With almost half of their squad home-grown, Newcastle Jets are making good a promise to nurture local talent.
With almost half of their 24-man squad home grown, such as rising stars James Virgili, Taylor Regan and Jacob Pepper, the Jets are making good a promise to nurture local talent.
While Newcastle is widely known as a rugby league town, the region has produced its fair share of famous footballers including the likes of Qantas Socceroos stars Ray Baartz, Col Curren, and FA Cup winner Craig Johnston.
So when mining magnate Nathan Tinkler took over ownership of the Newcastle Jets two seasons ago, a key component to the future of the club was to identify and foster local talent within their ranks.
With rising stars such as Virgili, Regan, Pepper, Sam Gallaway and Andrew Hoole joining seasoned pros Jobe Wheelhouse, Ben Kennedy, Josh Mitchell and Ben Kantarovski, Tinkler's vision is fast becoming reality.
And with an Australian first "Emerging Jets" program, club CEO Robbie Middleby has a vision where one day an entire Newcastle Jets Hyundai A-League team will feature an entirely local line-up.
"That would be a dream," said Middleby.
"We have a long-term vision here for the club and to have a full team of Newcastle players would be such a wonderful thing for the region.
"You look back when the Knights were having their most success and they had so many local talented rugby league players that were from the region and it is not taking away anything for the other players who come here but it would just be fantastic for the region to have the happen in football."
Newcastle is part of the Northern New South Wales Football region, which extends from Newcastle all the way up the North Coast of New South Wales and Northern Rivers and stats will tell you it is the third biggest catchment of players in the Australian Football Federation.
The Jets have fostered close ties with Northern NSW Football to help nurture local talent to the national level and beyond.
Last year they worked tirelessly to get the Jets National Youth League team a place in the State League competition so the team could continue playing together throughout the winter.
And late last year they announced a joint initiative with Northern NSW Football and FFA for an Emerging Jets program where players as young as 10 years old would be identified and professionally coached.
"Part of the club's long-term vision is to try to produce a clear pathway for Northern NSW and Newcastle juniors - and that is for the boys and the girls," Middleby said.

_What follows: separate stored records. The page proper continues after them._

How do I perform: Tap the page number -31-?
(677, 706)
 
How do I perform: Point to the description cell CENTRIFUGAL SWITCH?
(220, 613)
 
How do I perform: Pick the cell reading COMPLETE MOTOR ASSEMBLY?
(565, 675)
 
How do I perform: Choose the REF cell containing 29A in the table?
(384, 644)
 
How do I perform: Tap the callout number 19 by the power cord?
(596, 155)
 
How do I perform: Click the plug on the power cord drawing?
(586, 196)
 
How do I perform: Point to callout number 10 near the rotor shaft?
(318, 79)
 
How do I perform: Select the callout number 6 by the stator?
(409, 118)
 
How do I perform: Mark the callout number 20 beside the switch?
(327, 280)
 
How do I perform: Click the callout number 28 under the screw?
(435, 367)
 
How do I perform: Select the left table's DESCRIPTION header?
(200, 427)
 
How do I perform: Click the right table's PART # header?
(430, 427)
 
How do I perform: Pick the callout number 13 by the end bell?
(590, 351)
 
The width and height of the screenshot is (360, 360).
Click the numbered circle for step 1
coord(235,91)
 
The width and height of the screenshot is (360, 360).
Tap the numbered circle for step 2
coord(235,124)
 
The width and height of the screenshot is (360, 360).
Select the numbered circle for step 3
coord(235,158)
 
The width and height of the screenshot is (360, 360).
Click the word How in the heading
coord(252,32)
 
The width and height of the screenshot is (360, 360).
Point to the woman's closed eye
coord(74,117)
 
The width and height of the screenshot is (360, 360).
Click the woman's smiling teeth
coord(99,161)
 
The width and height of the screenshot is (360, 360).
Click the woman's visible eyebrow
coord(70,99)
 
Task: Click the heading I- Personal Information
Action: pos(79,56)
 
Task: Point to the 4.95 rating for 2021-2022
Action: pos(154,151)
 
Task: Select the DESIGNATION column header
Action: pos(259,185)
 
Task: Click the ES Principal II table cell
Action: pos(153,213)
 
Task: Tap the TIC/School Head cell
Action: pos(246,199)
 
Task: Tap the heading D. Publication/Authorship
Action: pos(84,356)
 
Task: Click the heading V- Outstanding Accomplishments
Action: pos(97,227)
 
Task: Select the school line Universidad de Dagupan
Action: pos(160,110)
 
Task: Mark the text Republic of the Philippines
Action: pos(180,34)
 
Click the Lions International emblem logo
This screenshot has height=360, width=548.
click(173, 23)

"It is obvious we have the talent we just have to do the right thing by them and nurture them.
"It is going to have its teething issues at the beginning," admitted Middleby.
"It is a three-way thing with Northern NSW, FFA and ourselves so we are not going to get it right in the beginning but I believe that in the next five years we are going to see the talent come through that system and be rewarded.
"Hopefully future stars like a Craig Johnston that goes and represents Australia in the Premier League or the Socceroos and will realise that this is the way to go.
"The more young Newcastle and Northern NSW players that come through that reach that A-League level it gives the next generation that confidence to think, 'I can do that as well', and that is part of it.
"And for us to pay that extra money and have our Youth team play in the NBN State League - credit to NNSW Football and all the clubs to let us in, but for those guys to have that opportunity to play in the winter it puts them in good stead for the Youth League."
Key to this long-term vision was the commission of Gary van Egmond to become coach of the Jets Hyundai A-League squad. Having already proved himself as a championship-winning coach in the national competition, it was van Egmond's skills in nurturing talented youngsters at the Australian Institute of Sport that saw him re-hired by the Jets last year.
"Gary is someone who has had some of the best young talent in the country down at the AIS and knows what it has to be like in this region," Middleby said.
"Part of our criteria is for him to have involvement at the local games, to pin-point and identify local talent - that is part of his job description.
"Gary loves the region - he wasn't born here but he treats it like his own and he realises what we want to do and our long-term vision for the club."
Also integral is the mentoring role Ray Baartz, who featured in Australia's 1974 World Cup campaign has with the Newcastle Jets, leading the club's advisory board and offering advice for young players.
"Ray is a Newcastle boy through and through," said Middleby.
"He was recently selected in the best Australian team of all-time and he really believes in our area and the local talent coming through and is important to the club's long-term vision."
Middleby acknowledges that the Emerging Jets program might eventuate in young Newcastle players going off to play with competitors in the league but says that is not a deferring factor.
The key point is to provide a clear pathway for a football future for local players with the main beneficiary being Australian football, both domestically and internationally and in return, the Jets.
"To be honest it is difficult to be able to keep everyone - you will always see local players leave the region but if we can contribute to their careers it will be great for Newcastle," he said.
"We want to be a club that does right by these players and so they have that special place in their heart for the club they know they will want to come back with us.
"If we can put something special into their games hopefully they can come back and put something special into back into our club.
"You have seen Harry Kewell and Brett Emerton go and play overseas and if we can bring back the likes of those players back to the region it would be fantastic.
"When Craig Johnston played those games for KB United (in the 1980s) ... that was one of the proudest moments in his career to be able to do that then and that is what we want to instil and have an input into young players pathways."